# Exercise
Please copy out the entries until you have copied the line that contains "Tap the back", beginning with the first line.

[Saved entries]

--- START ---

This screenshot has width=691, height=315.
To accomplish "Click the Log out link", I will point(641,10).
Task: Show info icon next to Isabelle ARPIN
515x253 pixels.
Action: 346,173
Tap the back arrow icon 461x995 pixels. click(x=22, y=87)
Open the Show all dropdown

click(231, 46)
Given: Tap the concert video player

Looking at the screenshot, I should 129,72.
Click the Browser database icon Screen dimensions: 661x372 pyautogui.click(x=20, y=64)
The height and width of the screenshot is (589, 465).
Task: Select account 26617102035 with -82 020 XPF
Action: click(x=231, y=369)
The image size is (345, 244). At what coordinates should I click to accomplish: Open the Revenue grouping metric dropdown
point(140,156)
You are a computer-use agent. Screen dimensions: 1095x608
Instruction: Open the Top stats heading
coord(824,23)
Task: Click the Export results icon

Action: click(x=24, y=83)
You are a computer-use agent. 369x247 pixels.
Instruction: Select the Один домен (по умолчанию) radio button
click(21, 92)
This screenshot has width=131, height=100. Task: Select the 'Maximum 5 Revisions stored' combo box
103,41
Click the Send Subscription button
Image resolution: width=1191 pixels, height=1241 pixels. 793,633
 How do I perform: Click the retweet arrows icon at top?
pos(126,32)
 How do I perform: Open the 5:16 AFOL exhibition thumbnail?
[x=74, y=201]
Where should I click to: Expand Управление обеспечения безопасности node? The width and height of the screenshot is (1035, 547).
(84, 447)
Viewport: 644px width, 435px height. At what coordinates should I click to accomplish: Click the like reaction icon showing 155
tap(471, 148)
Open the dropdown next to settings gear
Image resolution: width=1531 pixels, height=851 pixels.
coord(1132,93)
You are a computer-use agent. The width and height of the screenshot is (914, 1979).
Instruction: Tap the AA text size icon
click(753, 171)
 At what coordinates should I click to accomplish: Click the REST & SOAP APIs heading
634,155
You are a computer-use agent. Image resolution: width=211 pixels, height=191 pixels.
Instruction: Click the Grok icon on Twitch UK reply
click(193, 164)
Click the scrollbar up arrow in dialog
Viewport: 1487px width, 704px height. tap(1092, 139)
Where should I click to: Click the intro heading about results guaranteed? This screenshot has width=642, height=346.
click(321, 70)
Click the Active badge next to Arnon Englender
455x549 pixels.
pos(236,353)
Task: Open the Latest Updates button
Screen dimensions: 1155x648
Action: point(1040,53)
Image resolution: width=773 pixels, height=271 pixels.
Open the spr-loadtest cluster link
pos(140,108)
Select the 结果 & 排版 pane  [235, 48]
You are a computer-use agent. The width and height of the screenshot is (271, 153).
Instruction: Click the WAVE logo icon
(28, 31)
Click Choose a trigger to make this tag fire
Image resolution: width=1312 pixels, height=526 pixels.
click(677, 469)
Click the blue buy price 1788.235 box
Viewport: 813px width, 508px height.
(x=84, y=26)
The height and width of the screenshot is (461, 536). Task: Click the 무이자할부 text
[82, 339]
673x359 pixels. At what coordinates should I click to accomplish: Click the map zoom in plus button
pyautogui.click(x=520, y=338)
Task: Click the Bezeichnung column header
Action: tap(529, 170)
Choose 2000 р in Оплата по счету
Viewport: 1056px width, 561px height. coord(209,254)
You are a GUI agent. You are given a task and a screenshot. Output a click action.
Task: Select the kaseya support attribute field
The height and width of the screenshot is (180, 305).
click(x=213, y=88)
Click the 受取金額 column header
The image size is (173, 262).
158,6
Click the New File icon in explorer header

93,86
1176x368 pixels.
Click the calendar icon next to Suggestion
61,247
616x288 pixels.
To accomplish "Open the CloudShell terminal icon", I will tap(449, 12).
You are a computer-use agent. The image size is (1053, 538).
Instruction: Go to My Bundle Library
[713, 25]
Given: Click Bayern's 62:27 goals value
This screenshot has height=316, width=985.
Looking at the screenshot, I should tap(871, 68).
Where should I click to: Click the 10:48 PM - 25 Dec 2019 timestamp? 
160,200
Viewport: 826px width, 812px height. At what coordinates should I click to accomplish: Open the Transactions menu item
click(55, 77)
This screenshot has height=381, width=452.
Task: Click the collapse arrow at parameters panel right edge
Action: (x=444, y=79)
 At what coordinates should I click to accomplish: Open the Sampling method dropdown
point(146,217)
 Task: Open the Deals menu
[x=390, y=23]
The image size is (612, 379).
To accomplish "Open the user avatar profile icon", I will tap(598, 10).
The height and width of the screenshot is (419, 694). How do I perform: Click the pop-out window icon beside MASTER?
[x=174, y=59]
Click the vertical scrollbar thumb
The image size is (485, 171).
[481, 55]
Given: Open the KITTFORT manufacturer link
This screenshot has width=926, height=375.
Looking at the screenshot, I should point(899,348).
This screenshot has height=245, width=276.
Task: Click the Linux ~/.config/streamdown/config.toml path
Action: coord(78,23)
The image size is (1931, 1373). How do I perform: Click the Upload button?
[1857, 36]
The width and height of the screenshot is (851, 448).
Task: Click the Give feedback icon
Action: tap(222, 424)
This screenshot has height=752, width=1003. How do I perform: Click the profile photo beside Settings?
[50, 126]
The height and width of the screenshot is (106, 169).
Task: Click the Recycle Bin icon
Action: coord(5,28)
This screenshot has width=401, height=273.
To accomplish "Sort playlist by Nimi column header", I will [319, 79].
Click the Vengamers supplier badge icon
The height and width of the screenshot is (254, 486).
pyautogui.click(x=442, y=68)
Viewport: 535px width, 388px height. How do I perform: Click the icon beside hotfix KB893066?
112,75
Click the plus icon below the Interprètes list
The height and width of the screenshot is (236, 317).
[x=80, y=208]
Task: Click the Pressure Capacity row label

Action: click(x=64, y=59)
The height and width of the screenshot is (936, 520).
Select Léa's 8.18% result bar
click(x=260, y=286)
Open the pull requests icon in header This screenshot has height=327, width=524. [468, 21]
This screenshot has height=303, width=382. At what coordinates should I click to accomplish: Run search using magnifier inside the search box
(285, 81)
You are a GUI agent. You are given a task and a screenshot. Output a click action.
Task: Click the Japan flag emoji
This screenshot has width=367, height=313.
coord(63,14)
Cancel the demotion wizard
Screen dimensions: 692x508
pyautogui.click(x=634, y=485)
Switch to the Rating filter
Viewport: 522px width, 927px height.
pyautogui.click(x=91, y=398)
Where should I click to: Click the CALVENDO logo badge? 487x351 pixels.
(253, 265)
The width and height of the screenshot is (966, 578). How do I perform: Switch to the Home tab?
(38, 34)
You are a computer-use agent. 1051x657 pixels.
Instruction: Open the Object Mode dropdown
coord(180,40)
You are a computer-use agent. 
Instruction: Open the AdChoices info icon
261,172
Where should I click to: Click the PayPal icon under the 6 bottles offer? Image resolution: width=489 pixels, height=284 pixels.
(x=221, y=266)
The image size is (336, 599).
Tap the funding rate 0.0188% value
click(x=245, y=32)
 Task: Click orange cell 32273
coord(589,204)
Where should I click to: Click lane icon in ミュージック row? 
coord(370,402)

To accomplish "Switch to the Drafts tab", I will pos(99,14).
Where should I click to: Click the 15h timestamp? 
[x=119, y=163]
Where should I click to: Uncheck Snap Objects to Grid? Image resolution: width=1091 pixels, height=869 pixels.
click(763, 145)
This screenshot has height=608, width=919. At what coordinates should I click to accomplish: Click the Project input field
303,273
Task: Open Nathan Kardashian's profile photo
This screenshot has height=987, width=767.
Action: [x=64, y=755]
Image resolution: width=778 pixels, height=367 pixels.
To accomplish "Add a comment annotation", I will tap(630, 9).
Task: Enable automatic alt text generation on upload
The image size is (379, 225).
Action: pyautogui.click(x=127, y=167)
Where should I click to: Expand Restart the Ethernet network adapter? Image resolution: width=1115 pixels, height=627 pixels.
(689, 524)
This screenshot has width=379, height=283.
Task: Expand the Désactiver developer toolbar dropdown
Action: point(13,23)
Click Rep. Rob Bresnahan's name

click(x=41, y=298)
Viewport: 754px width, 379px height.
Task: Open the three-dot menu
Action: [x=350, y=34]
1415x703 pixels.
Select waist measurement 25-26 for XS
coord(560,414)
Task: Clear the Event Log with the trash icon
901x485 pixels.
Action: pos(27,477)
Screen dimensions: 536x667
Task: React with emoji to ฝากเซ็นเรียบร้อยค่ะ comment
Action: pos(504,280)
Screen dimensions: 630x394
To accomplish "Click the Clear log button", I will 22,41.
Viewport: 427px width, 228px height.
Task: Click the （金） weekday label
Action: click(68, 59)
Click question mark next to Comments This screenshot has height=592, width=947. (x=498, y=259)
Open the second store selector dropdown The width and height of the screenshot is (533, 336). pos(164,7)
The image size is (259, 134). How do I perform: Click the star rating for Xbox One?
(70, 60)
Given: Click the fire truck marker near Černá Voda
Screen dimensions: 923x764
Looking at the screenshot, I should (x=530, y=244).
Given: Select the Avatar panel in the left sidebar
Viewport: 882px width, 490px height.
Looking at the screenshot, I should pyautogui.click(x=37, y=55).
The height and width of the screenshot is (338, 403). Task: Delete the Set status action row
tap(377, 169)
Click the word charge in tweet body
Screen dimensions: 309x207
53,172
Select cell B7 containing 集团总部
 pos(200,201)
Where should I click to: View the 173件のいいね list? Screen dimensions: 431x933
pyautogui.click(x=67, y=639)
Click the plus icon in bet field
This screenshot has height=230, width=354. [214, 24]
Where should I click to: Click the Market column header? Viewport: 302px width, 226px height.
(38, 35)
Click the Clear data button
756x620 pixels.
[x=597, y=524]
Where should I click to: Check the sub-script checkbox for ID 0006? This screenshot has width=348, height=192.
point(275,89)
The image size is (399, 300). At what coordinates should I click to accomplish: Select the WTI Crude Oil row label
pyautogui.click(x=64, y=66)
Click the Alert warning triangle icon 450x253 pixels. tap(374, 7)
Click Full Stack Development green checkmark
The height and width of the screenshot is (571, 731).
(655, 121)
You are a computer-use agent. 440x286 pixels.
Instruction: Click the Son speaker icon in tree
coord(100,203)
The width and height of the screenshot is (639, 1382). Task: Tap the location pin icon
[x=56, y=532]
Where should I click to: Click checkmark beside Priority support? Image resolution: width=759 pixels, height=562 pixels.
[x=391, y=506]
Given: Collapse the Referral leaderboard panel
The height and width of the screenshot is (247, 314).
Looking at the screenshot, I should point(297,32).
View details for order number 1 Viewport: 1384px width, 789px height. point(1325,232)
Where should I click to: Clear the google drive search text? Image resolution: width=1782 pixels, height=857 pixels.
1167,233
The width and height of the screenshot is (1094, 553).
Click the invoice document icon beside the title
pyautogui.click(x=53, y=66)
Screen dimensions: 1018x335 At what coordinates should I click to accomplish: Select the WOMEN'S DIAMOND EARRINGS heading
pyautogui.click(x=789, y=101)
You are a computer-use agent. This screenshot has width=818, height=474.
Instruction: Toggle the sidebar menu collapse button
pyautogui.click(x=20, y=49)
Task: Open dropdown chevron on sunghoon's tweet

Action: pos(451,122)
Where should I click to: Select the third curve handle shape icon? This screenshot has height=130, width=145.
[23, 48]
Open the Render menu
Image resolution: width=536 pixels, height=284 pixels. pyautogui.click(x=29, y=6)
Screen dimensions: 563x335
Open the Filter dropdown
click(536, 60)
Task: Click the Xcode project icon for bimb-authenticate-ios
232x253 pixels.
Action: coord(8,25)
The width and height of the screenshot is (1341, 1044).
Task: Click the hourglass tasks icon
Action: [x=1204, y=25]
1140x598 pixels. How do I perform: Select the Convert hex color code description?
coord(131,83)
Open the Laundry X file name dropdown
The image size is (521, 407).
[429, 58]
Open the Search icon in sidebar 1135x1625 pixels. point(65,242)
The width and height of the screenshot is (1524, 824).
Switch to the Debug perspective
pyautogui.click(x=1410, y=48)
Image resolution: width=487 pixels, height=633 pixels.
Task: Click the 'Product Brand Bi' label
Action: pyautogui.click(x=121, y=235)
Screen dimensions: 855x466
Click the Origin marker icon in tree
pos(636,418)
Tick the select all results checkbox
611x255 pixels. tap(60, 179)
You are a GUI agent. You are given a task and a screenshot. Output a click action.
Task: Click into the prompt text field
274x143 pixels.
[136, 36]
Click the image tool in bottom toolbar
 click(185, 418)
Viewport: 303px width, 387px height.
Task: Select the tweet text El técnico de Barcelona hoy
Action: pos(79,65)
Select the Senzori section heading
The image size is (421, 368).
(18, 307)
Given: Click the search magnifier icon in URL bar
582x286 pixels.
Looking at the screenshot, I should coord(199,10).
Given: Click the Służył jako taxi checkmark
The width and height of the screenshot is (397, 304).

--- END ---

# Task response
This screenshot has width=691, height=315.
To accomplish "Click the Log out link", I will point(641,10).
Task: Show info icon next to Isabelle ARPIN
515x253 pixels.
Action: 346,173
Tap the back arrow icon 461x995 pixels. click(x=22, y=87)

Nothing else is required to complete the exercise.